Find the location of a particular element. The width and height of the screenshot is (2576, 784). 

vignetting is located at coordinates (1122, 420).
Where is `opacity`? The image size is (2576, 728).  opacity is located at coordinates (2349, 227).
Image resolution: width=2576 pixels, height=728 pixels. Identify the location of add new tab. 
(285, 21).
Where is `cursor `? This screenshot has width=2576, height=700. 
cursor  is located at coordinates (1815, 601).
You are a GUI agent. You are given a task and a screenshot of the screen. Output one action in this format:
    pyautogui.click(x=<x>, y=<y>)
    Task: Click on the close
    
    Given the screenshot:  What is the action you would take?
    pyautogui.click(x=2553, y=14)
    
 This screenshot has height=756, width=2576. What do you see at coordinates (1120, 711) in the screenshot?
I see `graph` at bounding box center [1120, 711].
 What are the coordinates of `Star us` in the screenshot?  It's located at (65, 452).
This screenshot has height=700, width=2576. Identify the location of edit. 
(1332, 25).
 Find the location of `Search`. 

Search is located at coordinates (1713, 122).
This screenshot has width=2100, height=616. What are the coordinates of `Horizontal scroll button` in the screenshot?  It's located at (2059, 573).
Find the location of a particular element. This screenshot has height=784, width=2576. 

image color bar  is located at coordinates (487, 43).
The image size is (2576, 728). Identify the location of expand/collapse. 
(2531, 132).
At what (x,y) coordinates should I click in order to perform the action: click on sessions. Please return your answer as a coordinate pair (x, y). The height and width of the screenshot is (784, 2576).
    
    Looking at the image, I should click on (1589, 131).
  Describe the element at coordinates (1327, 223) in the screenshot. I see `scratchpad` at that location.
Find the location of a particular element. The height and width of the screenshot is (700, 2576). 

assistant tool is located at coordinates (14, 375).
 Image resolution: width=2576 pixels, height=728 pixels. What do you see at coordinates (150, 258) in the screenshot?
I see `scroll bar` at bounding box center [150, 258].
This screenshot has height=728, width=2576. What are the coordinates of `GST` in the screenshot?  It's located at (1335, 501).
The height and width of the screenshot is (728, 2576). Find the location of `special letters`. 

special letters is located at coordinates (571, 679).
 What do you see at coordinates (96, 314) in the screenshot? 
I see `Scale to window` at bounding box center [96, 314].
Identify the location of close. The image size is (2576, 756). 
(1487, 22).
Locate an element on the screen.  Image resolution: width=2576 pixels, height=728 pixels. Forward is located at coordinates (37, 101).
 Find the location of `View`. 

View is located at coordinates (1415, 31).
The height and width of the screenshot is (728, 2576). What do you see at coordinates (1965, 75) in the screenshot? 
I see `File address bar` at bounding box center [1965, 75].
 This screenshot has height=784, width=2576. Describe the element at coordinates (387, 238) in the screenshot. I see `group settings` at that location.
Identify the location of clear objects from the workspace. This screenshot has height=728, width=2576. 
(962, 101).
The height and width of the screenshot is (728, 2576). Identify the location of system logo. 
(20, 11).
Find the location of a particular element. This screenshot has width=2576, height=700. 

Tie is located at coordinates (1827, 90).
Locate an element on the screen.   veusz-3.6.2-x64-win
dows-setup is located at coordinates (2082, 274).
-- -- --
Exercise prompt:
Copy the records above word for word, from the line containing "The height and width of the screenshot is (728, 2576). Identify" to the end of the records.

Output:
The height and width of the screenshot is (728, 2576). Identify the location of system logo. 
(20, 11).
Find the location of a particular element. This screenshot has width=2576, height=700. 

Tie is located at coordinates (1827, 90).
Locate an element on the screen.   veusz-3.6.2-x64-win
dows-setup is located at coordinates (2082, 274).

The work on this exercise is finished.